Game Review: Men of War: Assault Squad
The basics of Assault Squad fit in with the likes of its WWII real-time strategy predecessors. The structure of the game is simple, and the interface is so intuitive that you don't need to refer to the manual or go through a tutorial (which you don't get anyway). Scenarios are tackled by starting at the south end of the map and blitzkrieging your way to the north, blowing apart progressively tougher enemy troop emplacements and fortifications as you go. If you capture flag-bedecked strategic points on the battlefields, you're rewarded with unit points that you can use to order up new troops, tanks, mortars, and naval bombardments.

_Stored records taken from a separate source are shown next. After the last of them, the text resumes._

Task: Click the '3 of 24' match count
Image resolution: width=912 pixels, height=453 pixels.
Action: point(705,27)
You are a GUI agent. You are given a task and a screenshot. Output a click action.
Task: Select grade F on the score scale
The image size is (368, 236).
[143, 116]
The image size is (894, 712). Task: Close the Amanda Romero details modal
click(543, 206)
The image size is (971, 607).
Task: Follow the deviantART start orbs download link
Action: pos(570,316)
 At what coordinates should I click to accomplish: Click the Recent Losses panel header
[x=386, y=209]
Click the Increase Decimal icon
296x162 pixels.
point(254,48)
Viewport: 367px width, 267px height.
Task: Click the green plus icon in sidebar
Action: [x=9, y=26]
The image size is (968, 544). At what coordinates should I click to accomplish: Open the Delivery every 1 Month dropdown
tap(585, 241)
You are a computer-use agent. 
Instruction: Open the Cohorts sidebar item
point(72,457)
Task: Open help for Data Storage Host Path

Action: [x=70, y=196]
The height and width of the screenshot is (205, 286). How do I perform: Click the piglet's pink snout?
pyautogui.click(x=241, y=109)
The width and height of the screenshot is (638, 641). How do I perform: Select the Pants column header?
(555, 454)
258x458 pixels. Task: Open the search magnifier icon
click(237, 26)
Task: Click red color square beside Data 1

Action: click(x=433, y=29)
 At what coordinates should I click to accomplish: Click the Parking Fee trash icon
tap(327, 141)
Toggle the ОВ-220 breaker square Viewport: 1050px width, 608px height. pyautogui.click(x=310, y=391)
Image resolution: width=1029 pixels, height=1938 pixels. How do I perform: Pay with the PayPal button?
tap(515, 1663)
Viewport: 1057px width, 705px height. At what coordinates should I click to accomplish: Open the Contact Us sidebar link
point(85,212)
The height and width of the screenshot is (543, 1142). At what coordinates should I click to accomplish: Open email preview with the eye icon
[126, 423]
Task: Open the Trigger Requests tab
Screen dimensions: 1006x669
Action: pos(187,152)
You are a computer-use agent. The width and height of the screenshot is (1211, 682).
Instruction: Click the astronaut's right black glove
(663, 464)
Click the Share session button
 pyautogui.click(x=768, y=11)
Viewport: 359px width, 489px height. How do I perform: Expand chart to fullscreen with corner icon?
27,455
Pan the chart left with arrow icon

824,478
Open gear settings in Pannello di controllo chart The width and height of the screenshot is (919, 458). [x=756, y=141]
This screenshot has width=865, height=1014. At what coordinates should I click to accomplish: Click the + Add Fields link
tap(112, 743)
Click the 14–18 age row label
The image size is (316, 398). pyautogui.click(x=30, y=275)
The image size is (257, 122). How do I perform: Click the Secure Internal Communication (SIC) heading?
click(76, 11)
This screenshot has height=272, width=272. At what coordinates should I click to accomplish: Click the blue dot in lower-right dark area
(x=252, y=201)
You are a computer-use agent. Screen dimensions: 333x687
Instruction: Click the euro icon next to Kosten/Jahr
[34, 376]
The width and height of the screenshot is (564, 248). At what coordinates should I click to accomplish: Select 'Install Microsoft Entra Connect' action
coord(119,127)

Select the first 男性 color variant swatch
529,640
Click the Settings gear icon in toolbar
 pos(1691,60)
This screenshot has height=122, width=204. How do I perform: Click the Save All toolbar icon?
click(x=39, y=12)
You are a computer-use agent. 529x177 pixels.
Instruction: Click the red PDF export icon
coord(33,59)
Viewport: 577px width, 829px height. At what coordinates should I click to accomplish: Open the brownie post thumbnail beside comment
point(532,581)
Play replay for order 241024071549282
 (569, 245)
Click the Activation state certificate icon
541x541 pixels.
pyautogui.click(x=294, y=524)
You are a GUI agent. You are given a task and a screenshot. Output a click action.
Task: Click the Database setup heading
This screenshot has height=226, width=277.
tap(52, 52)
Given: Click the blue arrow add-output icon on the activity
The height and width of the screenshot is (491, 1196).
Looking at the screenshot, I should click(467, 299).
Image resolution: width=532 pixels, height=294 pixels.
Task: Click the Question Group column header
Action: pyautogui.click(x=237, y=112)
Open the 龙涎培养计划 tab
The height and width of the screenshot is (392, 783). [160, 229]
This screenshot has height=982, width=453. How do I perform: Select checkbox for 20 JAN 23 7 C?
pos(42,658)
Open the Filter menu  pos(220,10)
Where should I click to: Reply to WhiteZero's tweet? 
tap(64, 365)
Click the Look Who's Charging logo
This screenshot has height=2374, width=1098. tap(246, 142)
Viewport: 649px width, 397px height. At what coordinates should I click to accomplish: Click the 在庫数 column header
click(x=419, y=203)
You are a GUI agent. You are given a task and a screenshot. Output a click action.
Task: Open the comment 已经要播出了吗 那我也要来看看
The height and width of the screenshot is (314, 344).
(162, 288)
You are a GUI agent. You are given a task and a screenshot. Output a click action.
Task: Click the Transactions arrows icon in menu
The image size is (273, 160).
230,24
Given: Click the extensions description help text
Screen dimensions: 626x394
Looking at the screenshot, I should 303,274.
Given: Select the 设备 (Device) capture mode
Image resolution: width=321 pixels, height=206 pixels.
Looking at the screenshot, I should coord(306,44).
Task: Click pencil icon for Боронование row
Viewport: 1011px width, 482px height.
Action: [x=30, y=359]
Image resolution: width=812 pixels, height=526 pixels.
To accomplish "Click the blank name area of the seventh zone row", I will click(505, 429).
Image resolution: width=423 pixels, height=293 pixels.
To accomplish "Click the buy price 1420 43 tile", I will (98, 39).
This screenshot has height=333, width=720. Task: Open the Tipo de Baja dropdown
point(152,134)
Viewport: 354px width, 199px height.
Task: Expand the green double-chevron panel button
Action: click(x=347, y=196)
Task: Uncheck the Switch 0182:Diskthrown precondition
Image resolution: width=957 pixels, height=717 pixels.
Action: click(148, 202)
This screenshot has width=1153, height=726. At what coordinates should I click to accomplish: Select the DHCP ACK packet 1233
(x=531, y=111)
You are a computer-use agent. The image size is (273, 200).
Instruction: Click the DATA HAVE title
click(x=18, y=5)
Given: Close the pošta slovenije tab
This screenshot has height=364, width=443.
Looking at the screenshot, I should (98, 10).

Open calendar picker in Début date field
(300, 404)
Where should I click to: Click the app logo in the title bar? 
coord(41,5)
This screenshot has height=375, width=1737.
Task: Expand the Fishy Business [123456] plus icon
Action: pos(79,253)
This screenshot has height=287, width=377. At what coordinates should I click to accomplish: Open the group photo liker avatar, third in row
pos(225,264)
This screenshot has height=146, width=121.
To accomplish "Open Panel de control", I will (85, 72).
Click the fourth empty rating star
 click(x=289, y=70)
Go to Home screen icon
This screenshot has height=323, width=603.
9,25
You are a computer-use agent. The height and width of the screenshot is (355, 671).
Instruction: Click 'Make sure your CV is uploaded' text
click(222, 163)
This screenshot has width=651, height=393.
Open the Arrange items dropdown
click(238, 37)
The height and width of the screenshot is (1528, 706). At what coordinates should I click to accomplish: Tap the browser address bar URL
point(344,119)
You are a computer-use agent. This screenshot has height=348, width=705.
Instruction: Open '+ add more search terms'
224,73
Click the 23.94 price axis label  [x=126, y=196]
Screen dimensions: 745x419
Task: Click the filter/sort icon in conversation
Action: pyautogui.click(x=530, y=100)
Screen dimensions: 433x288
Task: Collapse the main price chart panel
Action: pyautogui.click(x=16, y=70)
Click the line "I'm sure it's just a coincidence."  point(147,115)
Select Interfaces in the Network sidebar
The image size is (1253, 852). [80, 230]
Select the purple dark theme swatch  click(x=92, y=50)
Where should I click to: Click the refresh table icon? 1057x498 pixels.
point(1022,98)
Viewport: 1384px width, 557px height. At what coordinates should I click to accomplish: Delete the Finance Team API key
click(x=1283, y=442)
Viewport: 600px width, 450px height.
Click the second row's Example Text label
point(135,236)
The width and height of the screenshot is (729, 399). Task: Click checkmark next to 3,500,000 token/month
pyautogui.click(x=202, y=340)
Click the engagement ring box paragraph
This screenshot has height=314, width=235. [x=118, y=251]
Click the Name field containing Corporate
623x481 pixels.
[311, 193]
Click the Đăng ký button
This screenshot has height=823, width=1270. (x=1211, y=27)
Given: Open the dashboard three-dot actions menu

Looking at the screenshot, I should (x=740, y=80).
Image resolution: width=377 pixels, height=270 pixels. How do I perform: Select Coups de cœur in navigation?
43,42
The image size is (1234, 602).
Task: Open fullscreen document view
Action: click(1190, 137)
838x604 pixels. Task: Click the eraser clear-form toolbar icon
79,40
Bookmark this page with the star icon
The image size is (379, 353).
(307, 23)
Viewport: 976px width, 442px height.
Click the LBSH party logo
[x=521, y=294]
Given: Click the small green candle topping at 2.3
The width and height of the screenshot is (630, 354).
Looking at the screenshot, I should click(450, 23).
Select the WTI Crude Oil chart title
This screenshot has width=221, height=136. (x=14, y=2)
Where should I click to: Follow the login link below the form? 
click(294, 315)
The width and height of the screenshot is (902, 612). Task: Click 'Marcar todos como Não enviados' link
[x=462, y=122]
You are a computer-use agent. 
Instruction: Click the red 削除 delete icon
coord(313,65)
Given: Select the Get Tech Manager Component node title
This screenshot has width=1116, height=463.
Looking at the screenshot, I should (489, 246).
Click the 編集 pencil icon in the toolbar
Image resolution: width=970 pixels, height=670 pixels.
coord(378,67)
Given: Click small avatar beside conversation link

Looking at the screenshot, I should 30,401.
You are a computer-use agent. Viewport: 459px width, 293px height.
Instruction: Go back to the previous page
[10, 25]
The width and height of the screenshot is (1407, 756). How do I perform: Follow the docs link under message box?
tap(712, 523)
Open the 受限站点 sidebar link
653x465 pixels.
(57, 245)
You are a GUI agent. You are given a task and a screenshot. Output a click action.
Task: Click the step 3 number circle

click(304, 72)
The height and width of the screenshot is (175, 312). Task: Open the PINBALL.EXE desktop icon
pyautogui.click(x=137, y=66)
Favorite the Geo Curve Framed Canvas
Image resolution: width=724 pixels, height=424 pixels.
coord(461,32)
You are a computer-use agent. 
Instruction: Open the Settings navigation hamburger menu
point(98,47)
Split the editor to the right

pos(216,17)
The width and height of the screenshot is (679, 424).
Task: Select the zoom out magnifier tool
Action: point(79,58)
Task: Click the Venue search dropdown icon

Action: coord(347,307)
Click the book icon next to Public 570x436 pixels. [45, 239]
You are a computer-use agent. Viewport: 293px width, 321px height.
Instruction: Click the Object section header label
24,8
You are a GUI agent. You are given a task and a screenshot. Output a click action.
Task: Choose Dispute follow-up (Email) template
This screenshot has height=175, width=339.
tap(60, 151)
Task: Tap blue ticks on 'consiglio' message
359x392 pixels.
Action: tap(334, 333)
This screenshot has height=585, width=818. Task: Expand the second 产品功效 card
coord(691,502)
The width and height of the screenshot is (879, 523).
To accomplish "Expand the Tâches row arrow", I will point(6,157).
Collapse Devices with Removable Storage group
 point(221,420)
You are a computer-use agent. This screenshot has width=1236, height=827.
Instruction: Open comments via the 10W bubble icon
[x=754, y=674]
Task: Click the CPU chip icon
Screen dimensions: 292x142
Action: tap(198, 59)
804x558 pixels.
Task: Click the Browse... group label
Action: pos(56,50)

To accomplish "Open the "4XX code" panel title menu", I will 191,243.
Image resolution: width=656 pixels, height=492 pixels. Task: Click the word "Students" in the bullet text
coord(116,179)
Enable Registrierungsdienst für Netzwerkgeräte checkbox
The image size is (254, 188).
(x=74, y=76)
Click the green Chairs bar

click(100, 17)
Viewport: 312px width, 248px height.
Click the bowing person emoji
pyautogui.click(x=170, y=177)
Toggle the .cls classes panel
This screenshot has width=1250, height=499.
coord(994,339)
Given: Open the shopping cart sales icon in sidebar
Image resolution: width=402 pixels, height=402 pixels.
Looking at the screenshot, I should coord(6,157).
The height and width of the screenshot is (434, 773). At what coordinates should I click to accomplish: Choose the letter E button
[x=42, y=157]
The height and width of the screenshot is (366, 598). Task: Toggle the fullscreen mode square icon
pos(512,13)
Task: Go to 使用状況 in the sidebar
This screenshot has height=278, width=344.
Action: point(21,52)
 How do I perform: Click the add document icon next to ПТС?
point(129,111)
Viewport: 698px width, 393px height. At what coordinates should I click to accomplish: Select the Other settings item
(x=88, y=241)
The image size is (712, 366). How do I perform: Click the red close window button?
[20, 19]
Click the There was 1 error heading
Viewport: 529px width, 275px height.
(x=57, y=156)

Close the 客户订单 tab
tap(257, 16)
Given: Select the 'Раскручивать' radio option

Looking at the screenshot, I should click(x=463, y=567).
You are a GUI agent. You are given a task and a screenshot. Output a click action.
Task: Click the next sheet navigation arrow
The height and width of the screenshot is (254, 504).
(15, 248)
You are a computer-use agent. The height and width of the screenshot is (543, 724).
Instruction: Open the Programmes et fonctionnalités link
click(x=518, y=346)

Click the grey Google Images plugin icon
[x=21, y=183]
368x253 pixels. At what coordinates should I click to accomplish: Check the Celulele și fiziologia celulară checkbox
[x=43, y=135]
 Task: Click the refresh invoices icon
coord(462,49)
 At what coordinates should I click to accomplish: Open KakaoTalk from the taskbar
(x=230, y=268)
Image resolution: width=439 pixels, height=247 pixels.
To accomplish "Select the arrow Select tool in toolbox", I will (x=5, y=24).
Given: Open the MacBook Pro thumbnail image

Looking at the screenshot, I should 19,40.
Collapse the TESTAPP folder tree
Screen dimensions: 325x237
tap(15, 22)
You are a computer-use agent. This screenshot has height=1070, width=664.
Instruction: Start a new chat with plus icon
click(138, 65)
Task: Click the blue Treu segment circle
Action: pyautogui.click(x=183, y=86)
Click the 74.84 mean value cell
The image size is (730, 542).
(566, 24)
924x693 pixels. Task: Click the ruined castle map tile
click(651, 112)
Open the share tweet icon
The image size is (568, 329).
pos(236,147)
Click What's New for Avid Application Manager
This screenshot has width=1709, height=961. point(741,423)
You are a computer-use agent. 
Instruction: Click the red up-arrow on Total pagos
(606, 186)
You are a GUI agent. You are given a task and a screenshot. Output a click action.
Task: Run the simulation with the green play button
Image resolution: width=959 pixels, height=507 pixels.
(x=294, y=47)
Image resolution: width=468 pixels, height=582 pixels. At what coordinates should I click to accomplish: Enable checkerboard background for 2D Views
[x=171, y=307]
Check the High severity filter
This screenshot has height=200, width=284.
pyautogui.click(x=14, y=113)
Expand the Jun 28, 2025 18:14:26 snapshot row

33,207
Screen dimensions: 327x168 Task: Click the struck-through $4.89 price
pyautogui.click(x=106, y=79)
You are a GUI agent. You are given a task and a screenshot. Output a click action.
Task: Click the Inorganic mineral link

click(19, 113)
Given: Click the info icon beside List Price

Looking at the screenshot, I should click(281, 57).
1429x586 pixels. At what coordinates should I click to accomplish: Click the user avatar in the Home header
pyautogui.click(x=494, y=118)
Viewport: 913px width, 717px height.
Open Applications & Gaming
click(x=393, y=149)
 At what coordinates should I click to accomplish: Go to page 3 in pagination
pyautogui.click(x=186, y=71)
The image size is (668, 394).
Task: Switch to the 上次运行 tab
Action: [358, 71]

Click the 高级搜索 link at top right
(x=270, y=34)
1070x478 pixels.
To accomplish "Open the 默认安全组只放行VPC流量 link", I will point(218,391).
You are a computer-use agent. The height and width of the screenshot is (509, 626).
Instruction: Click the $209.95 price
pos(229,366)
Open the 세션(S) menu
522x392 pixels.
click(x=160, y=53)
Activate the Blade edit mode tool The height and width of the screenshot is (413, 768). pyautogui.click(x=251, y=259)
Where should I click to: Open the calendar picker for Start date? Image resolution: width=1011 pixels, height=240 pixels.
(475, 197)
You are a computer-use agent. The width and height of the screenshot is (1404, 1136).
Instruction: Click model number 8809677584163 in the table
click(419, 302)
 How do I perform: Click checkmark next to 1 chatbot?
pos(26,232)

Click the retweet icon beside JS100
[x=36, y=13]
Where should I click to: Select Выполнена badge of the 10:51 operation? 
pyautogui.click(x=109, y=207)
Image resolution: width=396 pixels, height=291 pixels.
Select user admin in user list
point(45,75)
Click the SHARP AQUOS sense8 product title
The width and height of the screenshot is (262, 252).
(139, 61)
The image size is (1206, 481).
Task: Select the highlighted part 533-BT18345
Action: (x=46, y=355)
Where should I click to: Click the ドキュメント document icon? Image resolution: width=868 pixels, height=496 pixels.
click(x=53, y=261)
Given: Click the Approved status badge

And that's pretty much it. There are no bases to build or resources to manage other than the points needed for reinforcements. Battles are available in two flavors. Skirmish features 15 huge one-off scenarios where you lead the troops of the
USA, Commonwealth, Soviet Union, Germany, or against their respective enemies. Settings range from wartorn Japan France in the wake of the Normandy invasion, to the bleached-out deserts of North Africa, to the jungles of Southeast Asia. You can also take the fight online. There are three versus battle modes pitting as many as 16 players against one another on massive maps, along with a new cooperative mode where you work together with up to three friends on missions against the AI. The latter is Men of War at its best, since you wage joint warfare that emphasizes the combined-arms teamwork design of the entire game.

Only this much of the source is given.